When Jennifer Shaw went to her first NY Tech Meetup,   a 25,000 member non-profit organization that supports the growing New York technology community, she felt displaced. While several thousand of the members, the managing director Jessica Lawrence and the NYTM’s co-founder Dawn Barber are all women, she felt that she wanted to know people at the event before she got there, and she felt like some other women might feel the same way.

“I think that every entrepreneur has several failure stories, day in and day out. We’ve had small minor setbacks where an event didn’t go well or we actually got crashed a couple of times by some. Literally, they crashed the party.”

Jennifer Shaw
Jennifer Shaw 2012
Jennifer Shaw, Founder of NYTechWomen

So she co-founded NY Tech Women with her partner Jovena Whatmoor with this interesting premise: a small meetup that is actually a pre-event for tech women who already have their NYTM tickets. They get together in a bar to discuss tech, get to know each other, and then walk in a group to the much larger event.

“It came about because I really needed an outlet.  I have a history of consumer analysis in consumer technology, video games, and software wireless.  I was just sitting at work and I said, ‘I really wish I had somebody else to talk to about these types of technologies.  I actually did what everybody does:  went on Google and said, ‘Hey what’s up?’ I just knew that there had to be something else. The idea was to meet other tech women so that you could attend other tech events together.

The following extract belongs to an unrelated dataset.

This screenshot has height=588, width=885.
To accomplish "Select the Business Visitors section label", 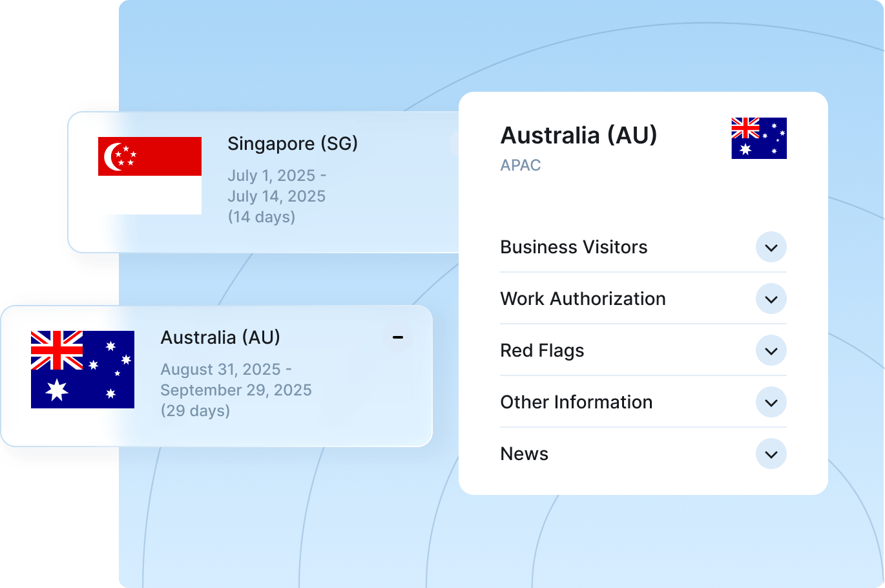I will [574, 247].
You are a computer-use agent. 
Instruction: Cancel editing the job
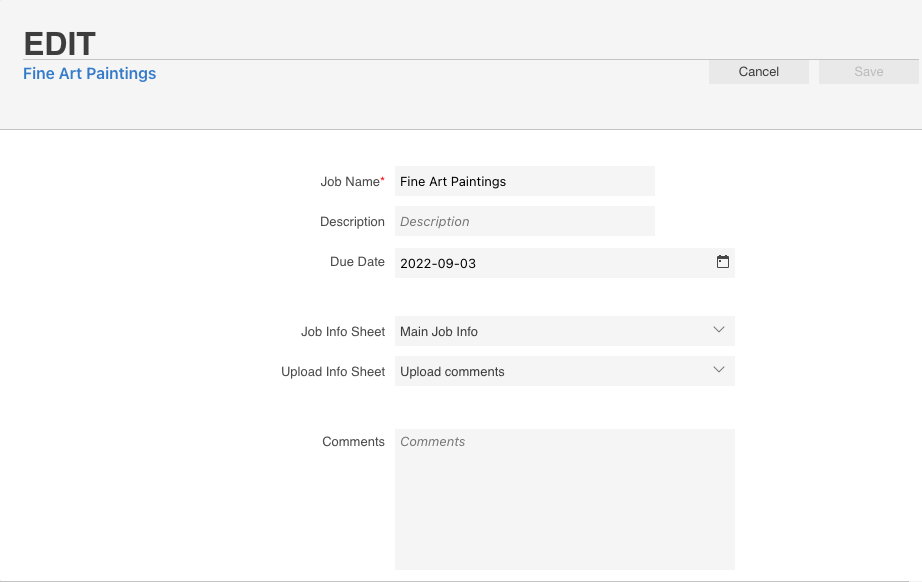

“The first event I went to that made it not right for me, was all filled with men.  Which is fine, I’m not upset about men.  But when I approached them it definitely seemed like there was some sort of clique going on.  I was like, that’s fine, boys will be boys and they can do what they’re going to do.  But then I started to approach the women in the room who seemed almost as cliquey and caddy as the men.  I come with a really nice mid-western background where you’re nice to everyone, regardless.  It just didn’t seem like it was exactly the perfect fit for me.

Going to a room full of men is intimidating, and I think that women get even more competitive.  It feels even more intense when there are few women in a room full of men. Competition is one thing and rather than competing, I wanted to create a group that was just warm and welcoming, regardless.